*** Opening Page text ***

# Scabs, sores, losing hair



## mandiah89 (Jan 18, 2013)

Hi everyone,

When I first got Penny she has constant skin issues, she has puppy pyoderma twice and then it cleared up for a while. But she has the red bumps/sores on her belly again along with several other issues....

She has/had scabs all over the top of her back from the base of her tail to midway up her spine. She also has black spots on the inside of her front legs and the outside of her back legs with reddish bumps that she chews at. She does not have fleas so I know she isnt itching because of fleas. But she is ALWAYS scratching and chewing herself. She has started to lose some fur on the inside of her front legs and again on the outside of her back legs. Her fur on her back is really brittle and bunches of the hair comes out with the scabs.

I have an appointment for the vets on Friday morning (thats the earliest they could get me in) so I was wondering if any of you could please give me some insight as to whats going on with my dogs skin??

So to recap... red bumps/sores on her belly, scabs on her back, black and reddish skin with fur loss on the inside of her front legs and the outside of her back legs.

I can try to take some pictures if that will make a difference.


----------



## Nigel (Jul 10, 2012)

With the exception of the scabs on her back, the rest sound like Zoey's allergy symptoms.


----------



## gagsd (Apr 24, 2003)

Sometimes all it takes is one single flea.... and you may never see it.


----------



## mandiah89 (Jan 18, 2013)

gagsd said:


> Sometimes all it takes is one single flea.... and you may never see it.


When I picked her up from boarding 2 weeks ago I gave her a flea bath and put her revolution on her like I do every month, and I did not notice any fleas coming off her while in the bath. Also I am living with my mother who has a dog who does not have fleas or any of these symptoms, so I do not believe it is fleas (or flea) that would be causing this issues as she has never had fleas, and this issue has been on going.


----------



## mandiah89 (Jan 18, 2013)

Nigel said:


> With the exception of the scabs on her back, the rest sound like Zoey's allergy symptoms.


I am also thinking it is allergies but I have her on a hypoallergenic food... Go! Sensitivity and have had her on three of the formulas the Salmon, the Duck, and the Turkey + Trout. And her skin has not cleared up. But I know that does not mean she doesn't have food allergies. 

I was thinking of putting her on a raw diet to see if that helps but I live in a small town and where I live meat is VERY expensive and when I say very expensive here is a little insight... for a 4 pack of boneless skinless chicken breast if it is not on sale you will be paying $15+ a pack! I am going to go to the butchers today and see how much they would charge to do up a raw diet for my dog as I know they do it for other people but I know its fairly expensive and I really have no idea how to build a raw meal plan or what exactly is involved how much of what is needed ect.


----------



## MadLab (Jan 7, 2013)

*** Closing Page text ***
*** Opening Entries shown ***

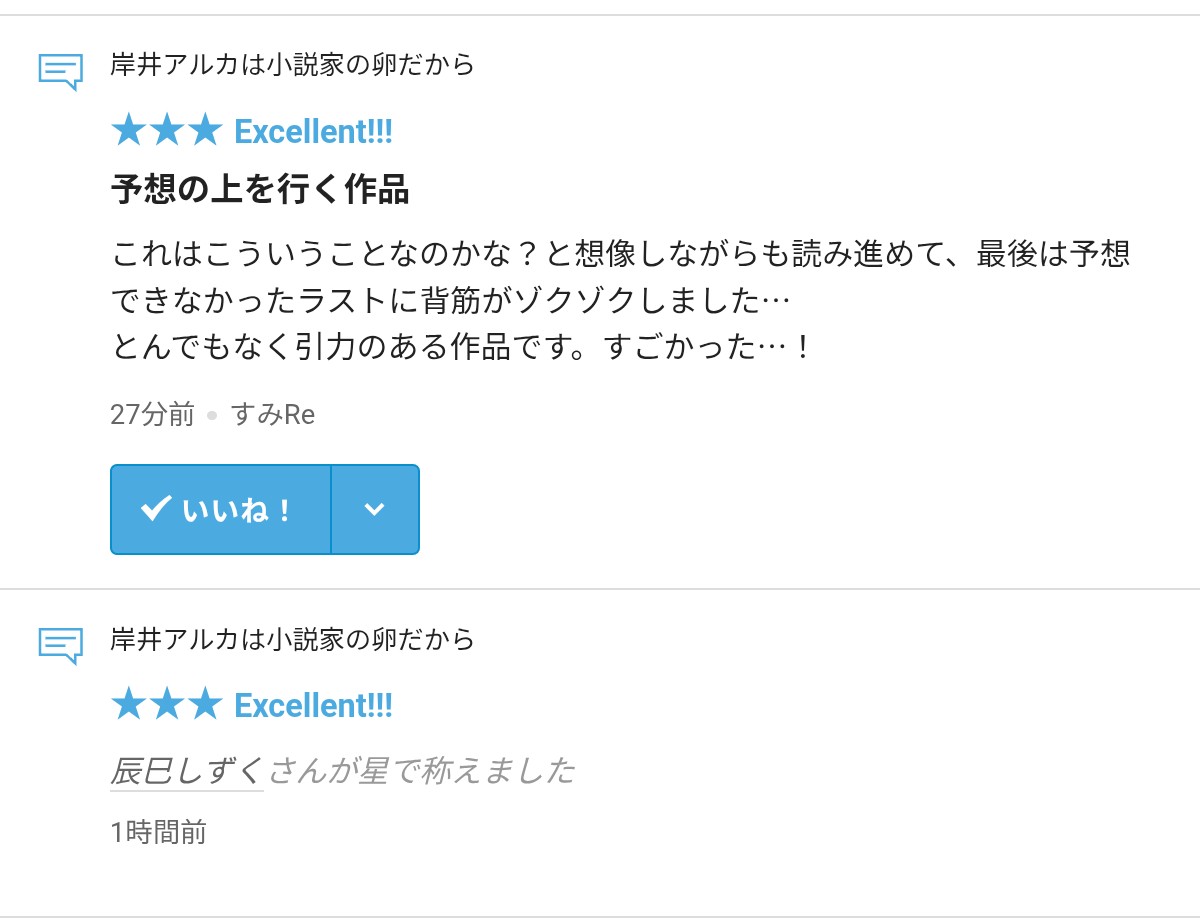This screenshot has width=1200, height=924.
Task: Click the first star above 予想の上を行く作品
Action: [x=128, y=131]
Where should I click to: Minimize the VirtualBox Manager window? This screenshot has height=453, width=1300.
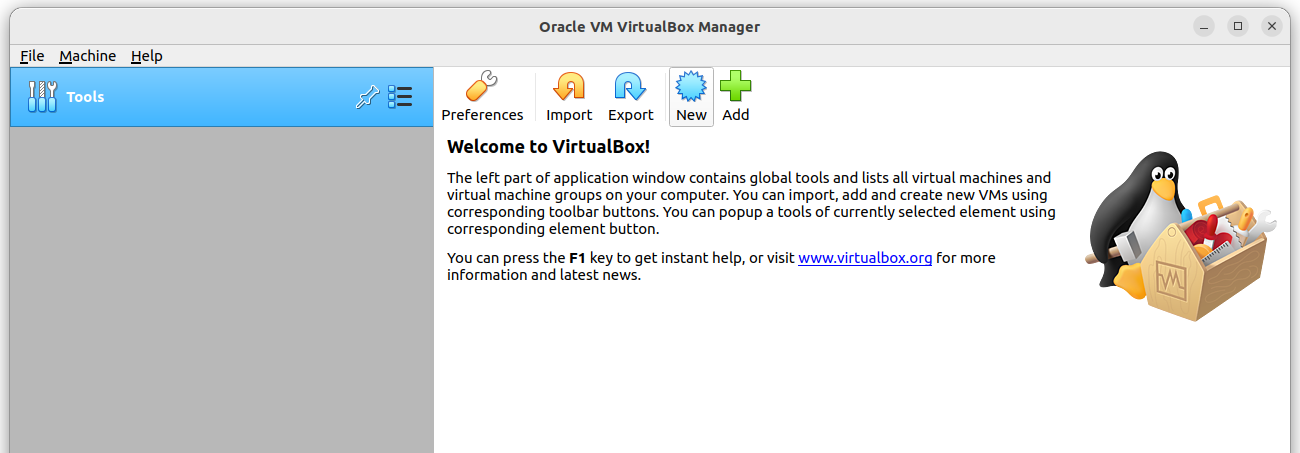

*** Closing Entries shown ***
*** Opening Entries shown ***

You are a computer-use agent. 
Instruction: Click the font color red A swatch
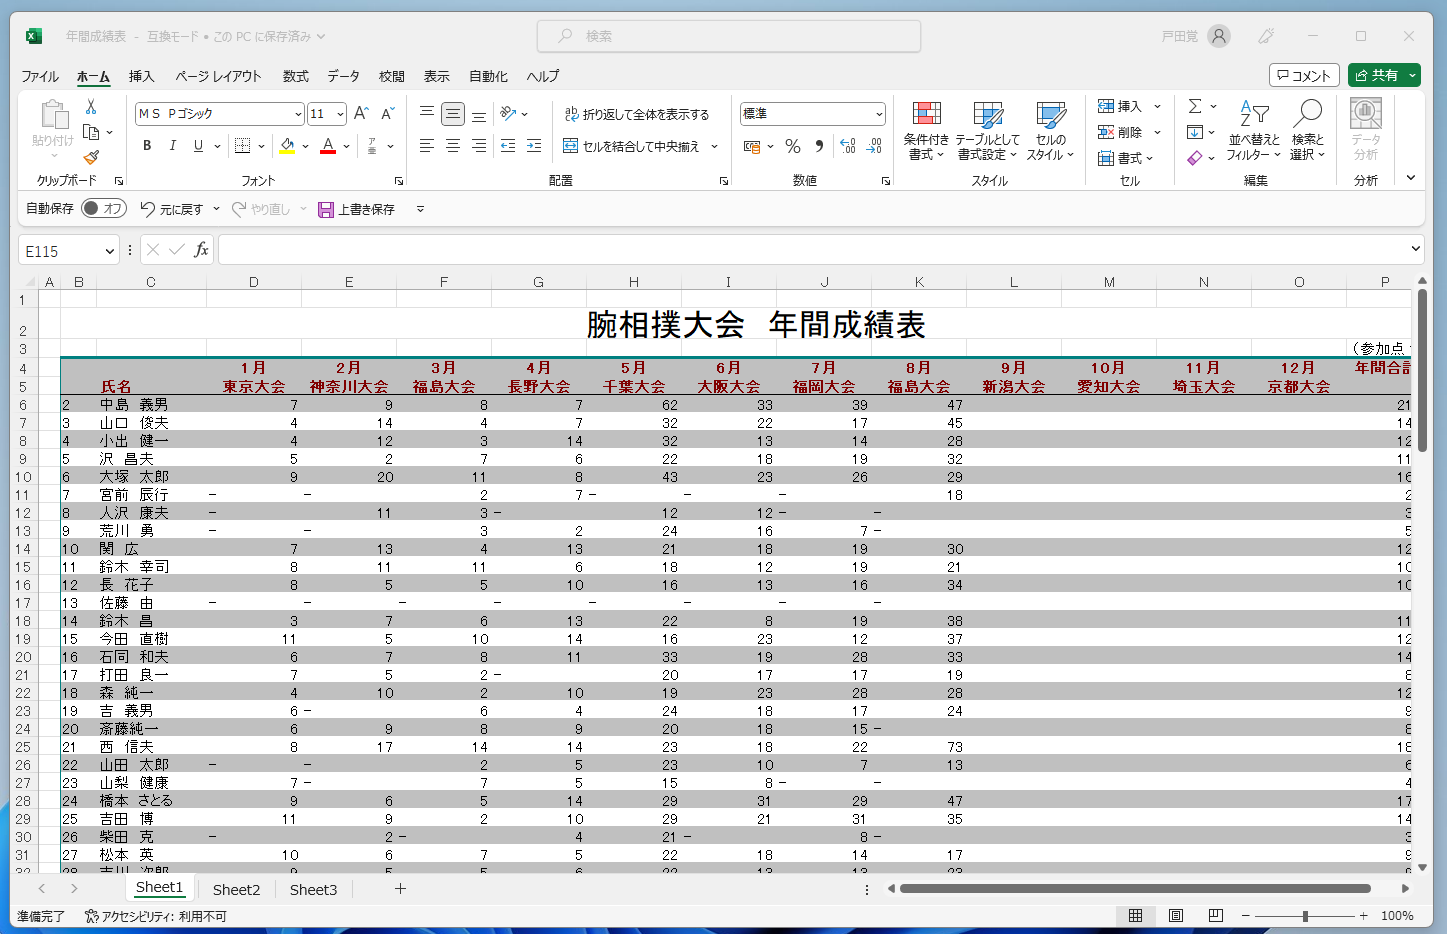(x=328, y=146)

*** Closing Entries shown ***

→ **Exercise directions**
Reproduce the passage of the dog skin thread between "# Scabs, sores, losing" and "with the scabs.", inclusive. The listing comes from a separate source unrelated to the thread.

→ **Solution for this task**
# Scabs, sores, losing hair



## mandiah89 (Jan 18, 2013)

Hi everyone,

When I first got Penny she has constant skin issues, she has puppy pyoderma twice and then it cleared up for a while. But she has the red bumps/sores on her belly again along with several other issues....

She has/had scabs all over the top of her back from the base of her tail to midway up her spine. She also has black spots on the inside of her front legs and the outside of her back legs with reddish bumps that she chews at. She does not have fleas so I know she isnt itching because of fleas. But she is ALWAYS scratching and chewing herself. She has started to lose some fur on the inside of her front legs and again on the outside of her back legs. Her fur on her back is really brittle and bunches of the hair comes out with the scabs.